**Task**
Copy each entry below exactly as it appears.

Saved entries
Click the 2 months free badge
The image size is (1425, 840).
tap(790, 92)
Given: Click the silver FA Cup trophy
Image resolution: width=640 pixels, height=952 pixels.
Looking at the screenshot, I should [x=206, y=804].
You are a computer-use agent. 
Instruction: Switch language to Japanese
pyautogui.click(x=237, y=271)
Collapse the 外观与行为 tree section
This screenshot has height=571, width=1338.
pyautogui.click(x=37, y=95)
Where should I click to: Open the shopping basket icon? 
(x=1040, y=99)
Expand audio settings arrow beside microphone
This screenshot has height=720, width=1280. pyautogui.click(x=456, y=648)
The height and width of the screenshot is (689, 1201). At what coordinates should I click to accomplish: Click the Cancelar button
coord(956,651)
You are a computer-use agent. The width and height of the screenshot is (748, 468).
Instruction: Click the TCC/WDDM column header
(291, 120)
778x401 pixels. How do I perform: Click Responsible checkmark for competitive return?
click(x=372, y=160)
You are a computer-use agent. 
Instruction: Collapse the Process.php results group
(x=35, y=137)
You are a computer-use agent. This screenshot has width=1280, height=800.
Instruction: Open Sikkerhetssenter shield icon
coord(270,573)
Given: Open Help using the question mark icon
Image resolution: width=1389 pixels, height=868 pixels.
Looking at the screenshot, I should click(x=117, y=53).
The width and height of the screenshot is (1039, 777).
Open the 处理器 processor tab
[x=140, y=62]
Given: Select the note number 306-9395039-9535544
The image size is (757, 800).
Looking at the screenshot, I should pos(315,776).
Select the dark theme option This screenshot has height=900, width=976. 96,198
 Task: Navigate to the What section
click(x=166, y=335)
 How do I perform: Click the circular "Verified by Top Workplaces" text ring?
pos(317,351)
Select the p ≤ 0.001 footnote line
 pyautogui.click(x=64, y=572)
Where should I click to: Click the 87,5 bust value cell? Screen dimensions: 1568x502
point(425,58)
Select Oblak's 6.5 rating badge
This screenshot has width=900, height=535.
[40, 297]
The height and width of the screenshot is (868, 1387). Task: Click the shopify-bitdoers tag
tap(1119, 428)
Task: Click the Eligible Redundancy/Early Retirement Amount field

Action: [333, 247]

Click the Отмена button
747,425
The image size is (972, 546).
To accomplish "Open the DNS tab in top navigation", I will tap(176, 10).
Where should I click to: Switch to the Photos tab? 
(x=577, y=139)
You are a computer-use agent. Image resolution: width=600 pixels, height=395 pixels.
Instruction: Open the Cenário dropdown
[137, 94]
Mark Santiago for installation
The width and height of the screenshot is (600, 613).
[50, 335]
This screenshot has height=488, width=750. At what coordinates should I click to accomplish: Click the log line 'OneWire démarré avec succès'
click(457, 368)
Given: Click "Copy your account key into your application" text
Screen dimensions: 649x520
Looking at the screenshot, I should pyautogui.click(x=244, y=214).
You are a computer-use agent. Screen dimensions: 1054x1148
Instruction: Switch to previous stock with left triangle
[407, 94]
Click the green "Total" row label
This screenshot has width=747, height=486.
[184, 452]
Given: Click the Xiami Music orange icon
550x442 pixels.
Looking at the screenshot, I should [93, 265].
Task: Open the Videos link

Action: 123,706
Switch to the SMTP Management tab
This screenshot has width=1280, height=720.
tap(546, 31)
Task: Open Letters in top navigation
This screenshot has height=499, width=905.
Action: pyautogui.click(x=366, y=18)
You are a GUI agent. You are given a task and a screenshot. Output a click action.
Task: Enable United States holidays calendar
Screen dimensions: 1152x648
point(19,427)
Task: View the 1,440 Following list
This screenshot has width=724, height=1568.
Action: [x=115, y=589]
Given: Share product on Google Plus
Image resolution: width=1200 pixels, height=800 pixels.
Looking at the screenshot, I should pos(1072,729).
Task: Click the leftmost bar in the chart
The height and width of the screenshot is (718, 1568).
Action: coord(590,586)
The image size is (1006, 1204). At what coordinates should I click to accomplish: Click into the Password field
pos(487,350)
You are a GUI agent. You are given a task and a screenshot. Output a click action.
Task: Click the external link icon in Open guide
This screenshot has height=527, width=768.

**Answer box**
Click the 2 months free badge
The image size is (1425, 840).
tap(790, 92)
Given: Click the silver FA Cup trophy
Image resolution: width=640 pixels, height=952 pixels.
Looking at the screenshot, I should [x=206, y=804].
You are a computer-use agent. 
Instruction: Switch language to Japanese
pyautogui.click(x=237, y=271)
Collapse the 外观与行为 tree section
This screenshot has height=571, width=1338.
pyautogui.click(x=37, y=95)
Where should I click to: Open the shopping basket icon? 
(x=1040, y=99)
Expand audio settings arrow beside microphone
This screenshot has height=720, width=1280. pyautogui.click(x=456, y=648)
The height and width of the screenshot is (689, 1201). At what coordinates should I click to accomplish: Click the Cancelar button
coord(956,651)
You are a computer-use agent. The width and height of the screenshot is (748, 468).
Instruction: Click the TCC/WDDM column header
(291, 120)
778x401 pixels. How do I perform: Click Responsible checkmark for competitive return?
click(x=372, y=160)
You are a computer-use agent. 
Instruction: Collapse the Process.php results group
(x=35, y=137)
You are a computer-use agent. This screenshot has width=1280, height=800.
Instruction: Open Sikkerhetssenter shield icon
coord(270,573)
Given: Open Help using the question mark icon
Image resolution: width=1389 pixels, height=868 pixels.
Looking at the screenshot, I should click(x=117, y=53).
The width and height of the screenshot is (1039, 777).
Open the 处理器 processor tab
[x=140, y=62]
Given: Select the note number 306-9395039-9535544
The image size is (757, 800).
Looking at the screenshot, I should pos(315,776).
Select the dark theme option This screenshot has height=900, width=976. 96,198
 Task: Navigate to the What section
click(x=166, y=335)
 How do I perform: Click the circular "Verified by Top Workplaces" text ring?
pos(317,351)
Select the p ≤ 0.001 footnote line
 pyautogui.click(x=64, y=572)
Where should I click to: Click the 87,5 bust value cell? Screen dimensions: 1568x502
point(425,58)
Select Oblak's 6.5 rating badge
This screenshot has width=900, height=535.
[40, 297]
The height and width of the screenshot is (868, 1387). Task: Click the shopify-bitdoers tag
tap(1119, 428)
Task: Click the Eligible Redundancy/Early Retirement Amount field

Action: [333, 247]

Click the Отмена button
747,425
The image size is (972, 546).
To accomplish "Open the DNS tab in top navigation", I will tap(176, 10).
Where should I click to: Switch to the Photos tab? 
(x=577, y=139)
You are a computer-use agent. Image resolution: width=600 pixels, height=395 pixels.
Instruction: Open the Cenário dropdown
[137, 94]
Mark Santiago for installation
The width and height of the screenshot is (600, 613).
[50, 335]
This screenshot has height=488, width=750. At what coordinates should I click to accomplish: Click the log line 'OneWire démarré avec succès'
click(457, 368)
Given: Click "Copy your account key into your application" text
Screen dimensions: 649x520
Looking at the screenshot, I should pyautogui.click(x=244, y=214).
You are a computer-use agent. Screen dimensions: 1054x1148
Instruction: Switch to previous stock with left triangle
[407, 94]
Click the green "Total" row label
This screenshot has width=747, height=486.
[184, 452]
Given: Click the Xiami Music orange icon
550x442 pixels.
Looking at the screenshot, I should [93, 265].
Task: Open the Videos link

Action: 123,706
Switch to the SMTP Management tab
This screenshot has width=1280, height=720.
tap(546, 31)
Task: Open Letters in top navigation
This screenshot has height=499, width=905.
Action: pyautogui.click(x=366, y=18)
You are a GUI agent. You are given a task and a screenshot. Output a click action.
Task: Enable United States holidays calendar
Screen dimensions: 1152x648
point(19,427)
Task: View the 1,440 Following list
This screenshot has width=724, height=1568.
Action: [x=115, y=589]
Given: Share product on Google Plus
Image resolution: width=1200 pixels, height=800 pixels.
Looking at the screenshot, I should pos(1072,729).
Task: Click the leftmost bar in the chart
The height and width of the screenshot is (718, 1568).
Action: coord(590,586)
The image size is (1006, 1204). At what coordinates should I click to accomplish: Click into the Password field
pos(487,350)
You are a GUI agent. You are given a task and a screenshot. Output a click action.
Task: Click the external link icon in Open guide
This screenshot has height=527, width=768.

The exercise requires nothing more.